Rewrite every entry below, changing "GUI agent" to "interface assistant" and keeping everything else the same. Leave the pictures out of your version.
►
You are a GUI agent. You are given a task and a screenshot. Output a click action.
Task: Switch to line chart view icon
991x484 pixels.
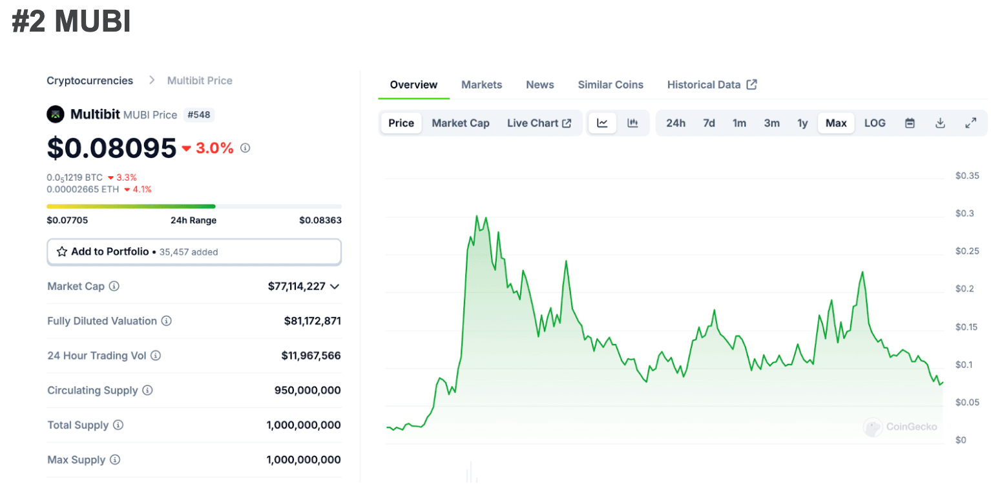pyautogui.click(x=602, y=123)
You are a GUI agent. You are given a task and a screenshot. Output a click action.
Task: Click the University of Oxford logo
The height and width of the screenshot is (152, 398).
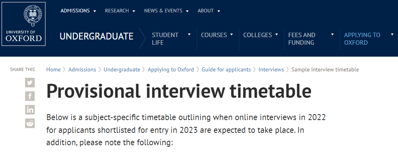[24, 24]
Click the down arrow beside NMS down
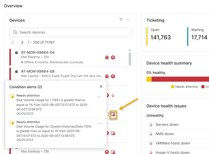Viewport: 209px width, 154px height. [x=151, y=134]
◄
Task output –
You are a interface assistant. You are given a task and a screenshot. Output a click action.
Task: Switch to line chart view icon
991x484 pixels.
pyautogui.click(x=602, y=123)
You are a interface assistant. You are given a task and a screenshot. Output a click action.
Task: Click the University of Oxford logo
The height and width of the screenshot is (152, 398).
[24, 24]
Click the down arrow beside NMS down
Viewport: 209px width, 154px height. [x=151, y=134]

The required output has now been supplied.